Pekanbaru

Sejumlah Toko Elektronik Pekanbaru Larangkan Karyawan Sholat Jumat

Meranti_News, Pekanbaru - Beberapa waktu lalu wartawan riauterkinicom mendapatkan informasi dari eks karyawan Toko Sony Elektronik di Jalan Jendral Sudirman. Ia mengatakan kalau terpaksa mengajukan pengunduran diri dari tempatnya bekerja karena tidak mendapat kebebasan menjalankan ibadah.


"Peraturan toko melarang kami sholat Jumat, karena saat orang sholat Jumat, kami masih disuruh bekerja," tuturnya. Nama sumber sengaja tidak disebutkan dengan alasan keamanan yang bersangkutan.


Menurut sumber tersebut, tidak hanya dirinya yang mengundurkan diri, tetapi ada sekitar 8 karyawan yang mengambil sikap yang sama. Mereka memilih berhenti dari kerja, daripada tidak bisa melaksanakan kewajiban sholat Jumat setiap pekan.


Untuk memastikan informasi tersebut, Jumat (25/5/12), wartawati riauterkinicom ditugaskan datang ke toko tersebut sekitar pukul 12.30 WIB, waktu umat Islam menunaikan sholat Jumat.


Di toko tersebut terlihat sekitar 10 karyawan. Riauterkinicom yang sengaja berpura-pura memilih barang elektronik lantas dilayani dua karyawan. Kepadanya lantas ditanya mengapa tidak sholat Jumat. Salah seorang karyawan mengaku kalau dirinya non muslim dan seorang lagi mengaku muslim.

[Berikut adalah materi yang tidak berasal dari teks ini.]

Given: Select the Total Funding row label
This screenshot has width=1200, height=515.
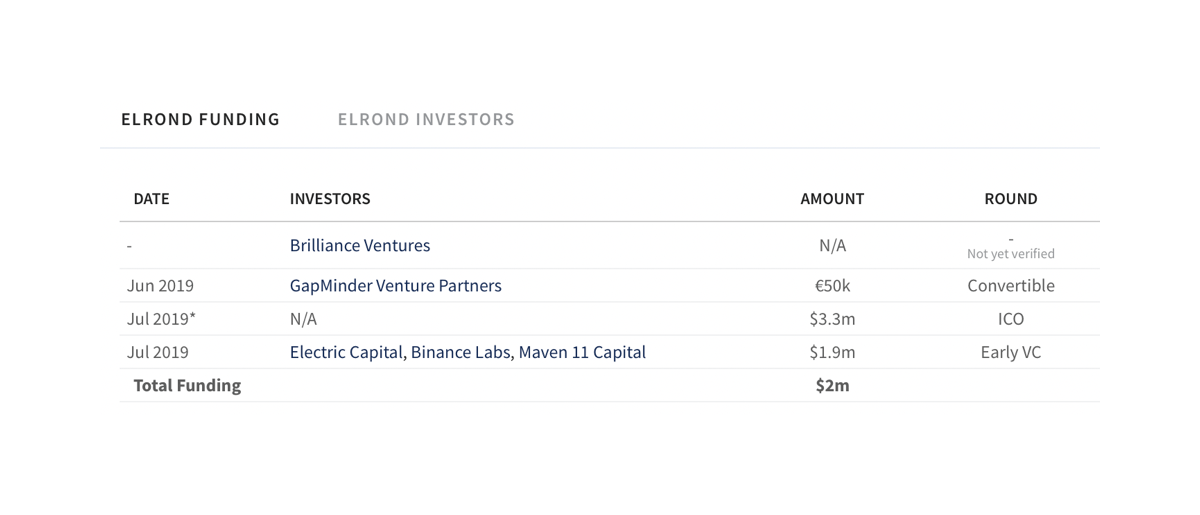Looking at the screenshot, I should [187, 385].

Justru karyawan yang non muslim itu yang kemudian mengatakan kalau pihak toko tak memberikan waktu untuk karyawan muslim melaksanakan sholat Jumat. Sementara karyawan yang muslim hanya membenarkan.


“Ya. Memang benar dari perusahaan menetapkan peraturan, setiap pegawai muslim tidk diizinkan melakukan sholat jumat. Tapi lebih jelasnya coba tanya langsung kepada, pegawai yang muslim,“ sarannya.

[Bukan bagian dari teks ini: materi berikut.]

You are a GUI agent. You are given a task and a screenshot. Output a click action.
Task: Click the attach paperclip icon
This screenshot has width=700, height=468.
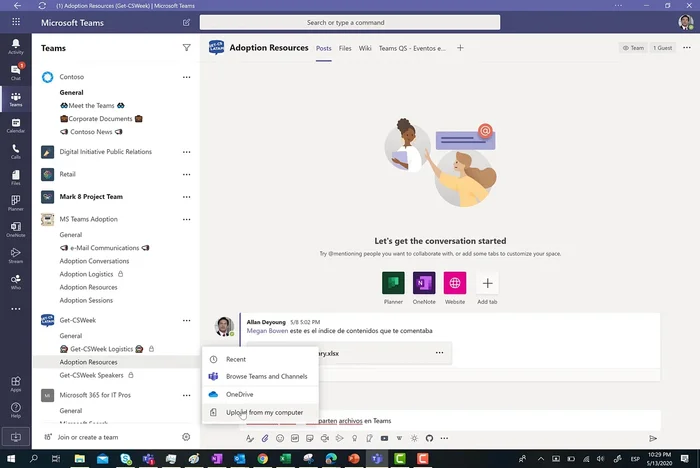265,438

Riauterkinicom lantas mencoba mendapatkan konfirmasi dari pemilik toko bernama Mariana. Ketika dihubungi yang mengangkat telephon bagian kasir. Ia mengatakan kalau Mariana sedang keluar kota.


Setelah dijelaskan maksud pembicaraan, karyawan bagian kasir lantas memanggil seseorang yang mengaku bernama Ani untuk melayani wawancara pertelephon. Tapi Ani mengaku tidak punya kewenangan untuk menjawab masalah itu, kemudian menyarankan menghubungi Yudi sekaligus memberikan nomor telephon yang harus dihubungi.


Ternyata nomor yang diberikan Ani milik Toko Duta Elektonik di Jalan HR Soebrantas. Sebagai tambahan informasi toko ini dan Toko Sony Vaio di Jalan Jendral Sudirman satu pemiliknya, Mariana.


Berdasarkan informasi yang didapat riauterkinicom, Yudi merupakan supervisor di Sony Elektronik dan juga Duta Elektronik, namun ketika berbicara dengan riauterkinicom ia membantah punya hubungan dengan Toko Sony Elektronik di Jalan Jendral Sudirman.


"Kalau Anda mau mencari Bu Mariana, ya cari saja di Sony Elektronik. Saya tidak ada hubungan dengan itu," tukasnya seraya menutup pembicaraan.


Riauterkinicom lantas kembali menghubungi Toko Sony Elektronik untuk meminta penjelasan dari Ani, yang tadi merekomendasikan nama Yudi, namun justru karyawan yang mengangkat menyebut tidak ada nama Ani di sana. Bahkan begitu ditanya keberadaan Mariana, telephon langsung ditutup.